Aber nach deinem Bild kommt mir eine Frage- also gibt es eine "dunkle Seite" im Menschen- dann kann er ja gar nichts dafür! Das heißt er müsste für seine Entscheidungen nicht die Verantwotung übernehmen, wenn es vor allem eins- wie du selbst angedeutet hast- tolerierbar ist...? :blink: Dein Wort im Ohr einer der Mütter, die ihr Kind in einem Holzkasten zurückbekommt.
Das widerstrebt mir zum äußersten- sicherlich ist der Gedanke an Gewalt oder ähnliche Mittel kein fremder Teil vom Menschen- aber der Mensch hat Bewusstsein- d.h. Gefühle, Vernunft und moralische Überlegungen in einem permanenten Zusammenspiel. Und eben durch diese ist er verwantwortungsfähig- er trägt die Konsequenzen für seine Handlungen und es ist ihm bewusst, welche Folgen seine Entscheidungen auch haben können. Und demnach legitimiert sich Gewalt als "menschliche Seite" für mich immer noch nicht- "die dunkle Seite" klingt vielmehr als entschuldigender Ausweich. Denn was sollte man für Maßstäbe bei Verantwortlichkeit anlegen- oder anders- wie reagiert man auf einen verantwortlichen Menschen...
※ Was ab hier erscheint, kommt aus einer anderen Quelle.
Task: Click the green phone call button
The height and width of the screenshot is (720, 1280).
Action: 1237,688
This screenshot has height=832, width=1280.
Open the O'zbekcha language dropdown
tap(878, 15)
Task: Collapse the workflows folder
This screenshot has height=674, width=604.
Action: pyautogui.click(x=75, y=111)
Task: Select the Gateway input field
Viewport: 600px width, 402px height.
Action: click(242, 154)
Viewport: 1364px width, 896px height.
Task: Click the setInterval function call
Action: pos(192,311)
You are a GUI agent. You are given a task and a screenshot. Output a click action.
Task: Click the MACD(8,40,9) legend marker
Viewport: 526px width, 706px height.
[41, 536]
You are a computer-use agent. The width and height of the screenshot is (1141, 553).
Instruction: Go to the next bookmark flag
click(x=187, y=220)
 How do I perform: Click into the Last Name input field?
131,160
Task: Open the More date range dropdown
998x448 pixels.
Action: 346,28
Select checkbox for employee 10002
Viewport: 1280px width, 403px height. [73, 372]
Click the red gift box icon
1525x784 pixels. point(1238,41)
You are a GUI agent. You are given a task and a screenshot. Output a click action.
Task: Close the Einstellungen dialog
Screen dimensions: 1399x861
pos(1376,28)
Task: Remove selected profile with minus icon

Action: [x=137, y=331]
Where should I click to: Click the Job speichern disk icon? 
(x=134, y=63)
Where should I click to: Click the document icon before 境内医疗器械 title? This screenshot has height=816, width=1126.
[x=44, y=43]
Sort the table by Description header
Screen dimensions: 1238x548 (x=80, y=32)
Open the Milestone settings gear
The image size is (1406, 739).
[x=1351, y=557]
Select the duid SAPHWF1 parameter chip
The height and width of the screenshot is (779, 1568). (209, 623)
Zur Sonja Gandhi- es spricht nichts gegen den Erfolg der Strategie. Hätte sie mit Gewalt reagiert, wäre sie gescheitert. Manche Dinge wie friedliche Methoden brauchen zwar mehr Zeit, sind dafür aber tiefgründiger und stabiler. Ihr Verhalten baut eine Symoathie auf- mit der später mehr gearbeitet werden kann, als mit einer Tat, die ihren Reden widerspricht- dann hätte keiner was gewonnen und es wären nur enttäuschte Hoffnungen und Demotivation zurückgeblieben.
Und der Mensch kann Gewalt also widerstehen- keine Utopie- sondern es ist möglich. Problem st nur, dass es den meisten Menschen nicht mehr um zu verwirklichende Ziele geht, sondern in der tat nur um Gewalt. Einfach weil er das Bewusstsein über ein Ich- mit all seinen Konsequenzen (Zeifel, Sinn, Glaube, Tod- die elementaren Teile halt) nicht ertragen kann. Der Mensch stumpft sich selbst ab und versucht dann sich seine Lebendigkeit durch Grenzsituationen wiederzuholen.
Ist Gewaltlosigkeit also möglich? - Unter wirklich bewusstdenkenden (heißt Vernunft und Emotion im Zusammenklang) Menschen ja- aber die meisten menschen sind leider zu blind. Die härtere Varinate will ich gar nicht erst aussprechen. Ich würde schon einmal hier auf mein Menschenbild angesprochen- was ich glaube, wozu der Mensch eigentlich fähig sei. Nun- noch einmal- zur (Selbst-)Lüge. Es ist so schön einfach. Und selbstgerecht.

Wenn man den Menschen also als bewusstseinhaftes Wesen sieht- dann ist Gewalt- insbesondere Terror- irrational und vor allem unmenschlich weiterhin. Um also Terror als menschlich bezeichnen zu können, muß man ja dem Menschen jegliches Verantwortungsbewusstsein, jegliches Handlungsdenken absprechen.
Aber was ist er dann noch, was bleibt dann noch menschliches übrig?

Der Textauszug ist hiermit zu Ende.